La intervención del presidente de la República en  la fase final de la calificación de los comicios federales de 2006 no debe repetirse (La declaración de Leonel Castillo González aceptando la intervención presidencial – Vicente Fox  y del Consejo Coordinador Empresarial -), pero afirmando que no había sido determinante) y no debe ser en ninguna fase del proceso y mucho menos en la calificación final, como se manifestó en hace seis años.

(Después se supo que esa había sido la salida utilizada porque la Constitución, y ninguna otra ley, contenían el castigo para esa falta presidencial.

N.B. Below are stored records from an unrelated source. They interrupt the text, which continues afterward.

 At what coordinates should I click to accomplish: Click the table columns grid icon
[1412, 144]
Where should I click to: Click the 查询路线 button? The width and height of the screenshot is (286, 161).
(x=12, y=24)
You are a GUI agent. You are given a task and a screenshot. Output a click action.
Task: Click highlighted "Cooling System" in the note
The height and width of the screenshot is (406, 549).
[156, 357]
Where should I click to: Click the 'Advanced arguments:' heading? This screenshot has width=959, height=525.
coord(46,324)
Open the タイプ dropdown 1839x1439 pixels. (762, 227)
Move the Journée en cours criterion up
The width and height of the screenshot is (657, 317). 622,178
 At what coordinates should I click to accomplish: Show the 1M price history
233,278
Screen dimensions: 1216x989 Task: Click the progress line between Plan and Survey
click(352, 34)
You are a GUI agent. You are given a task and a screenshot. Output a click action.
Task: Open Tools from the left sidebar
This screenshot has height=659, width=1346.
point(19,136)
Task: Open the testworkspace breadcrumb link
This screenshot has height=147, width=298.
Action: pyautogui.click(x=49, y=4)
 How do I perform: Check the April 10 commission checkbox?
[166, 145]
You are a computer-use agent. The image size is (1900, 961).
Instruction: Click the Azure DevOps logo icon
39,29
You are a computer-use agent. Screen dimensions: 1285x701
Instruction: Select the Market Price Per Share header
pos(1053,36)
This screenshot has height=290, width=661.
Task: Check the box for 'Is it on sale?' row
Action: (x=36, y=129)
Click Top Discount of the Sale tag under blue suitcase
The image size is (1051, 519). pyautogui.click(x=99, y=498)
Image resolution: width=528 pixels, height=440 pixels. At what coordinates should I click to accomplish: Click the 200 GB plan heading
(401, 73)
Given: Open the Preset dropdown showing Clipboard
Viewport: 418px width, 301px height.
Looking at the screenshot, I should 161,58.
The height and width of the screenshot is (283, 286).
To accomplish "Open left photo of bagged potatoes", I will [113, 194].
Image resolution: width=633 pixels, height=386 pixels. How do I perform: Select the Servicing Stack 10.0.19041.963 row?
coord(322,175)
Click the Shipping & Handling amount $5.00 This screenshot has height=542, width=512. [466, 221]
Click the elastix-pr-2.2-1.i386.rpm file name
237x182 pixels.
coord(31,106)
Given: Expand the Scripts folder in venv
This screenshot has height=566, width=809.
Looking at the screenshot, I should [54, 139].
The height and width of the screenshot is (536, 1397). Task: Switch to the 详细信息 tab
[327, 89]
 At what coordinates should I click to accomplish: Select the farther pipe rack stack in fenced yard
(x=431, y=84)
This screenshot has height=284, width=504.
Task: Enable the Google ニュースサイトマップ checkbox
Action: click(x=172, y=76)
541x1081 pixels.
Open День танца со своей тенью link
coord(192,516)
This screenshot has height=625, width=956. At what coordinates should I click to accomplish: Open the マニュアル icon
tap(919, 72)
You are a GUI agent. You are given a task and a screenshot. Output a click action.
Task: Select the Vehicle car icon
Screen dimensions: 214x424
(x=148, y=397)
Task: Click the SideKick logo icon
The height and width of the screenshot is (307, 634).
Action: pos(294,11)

En naciones mucho más democrática y con instituciones más nuevas pero más sólidas, con la simple sospecha, el funcionario en entre dicho hubiera presentado su renuncia, como ha sucedido en Japón).

Recientemente, ya en pleno proceso,  y de una forma constante, sistemática, los partidos de la oposición han afirmado, y acudido a las instancias jurídicas, que el presidente de la República está interviniendo en el proceso electoral y que se ha convertido en el dirigente nacional de su partido, así como en el coordinador de su campaña por la presidencia de la República y, en respuesta y en forma constante y sistemática, el presidente de la República y la secretaría de gobernación han sostenido lo contrario, ampliando que su actuación se ha regido y se rige por el marco legal existente.

Por supuesto todos siguen su juego y el electorado está a la expectativa.

En la recientemente pasada 32a. sesión Ordinaria del Consejo Nacional de Seguridad Pública, el Ejecutivo Federal dijo que la clase política debe seguir trabajando sin mezquindad, y, sobre todo, con cálculos políticos.    Teniendo como testigo al Consejero Ciudadano, presidente del Instituto Federal Electoral, Leonardo Valdés Zurita, Felipe Calderón, presidente de la República y los 32 gobernadores del país, ante la exigencia nacional se comprometieron  a no meter las manos en el proceso electoral del 1º. De julio, en el que estarán en juego la renovación de dos poderes de la Unión: el poder Ejecutivo y el poder Legislativo – 500 diputados y 128 Senadores de la República -.

El consejero presidente del IFE aseveró Tanto la sociedad mexicana como los actores políticos pueden tener la certeza de que la autoridad electoral inyectará certidumbre al proceso electoral. El IFE seguirá cumpliendo puntualmente los plazos y la ley, e instalará con mayor o menor esfuerzo todas las casillas, incluso en donde existen condiciones de inseguridad. La noche del día electoral, el IFE e DARÁ A CONOCER “ ESTIMACIONES” SOBRE LOS RESULTADOS DE LA ELECCIÓN, incluso si estos son estrechos y explicará con claridad, las tendencias de votación en la elección de presidente de la República. “ESA MISMA NOCHE ESTARÁ FUNCIONANDO EL EMJOR PROGRAMA DE RESULTADOS ELECTORALES PRELIMINARES  QUE SE HAYA DISEÑADO EN LA HISTORIA DEL IFE. AL DÍA SIGUIENTE, LA NOCHE DEL LUNES EL IFE PONDRÁ A DISPOSICIÓN COPIAS DIGITALIZADAS DE LAS ACTAS DE VOTACIÓN DE CADA UNA DE LAS MÁS DE 145 MIL CASILLAS QUE INSTALEMOS”.

En realidad el problema no es votación: se acepta que habrá un 48-50% de abstencionismo. Es de certeza y limpieza poselectoral.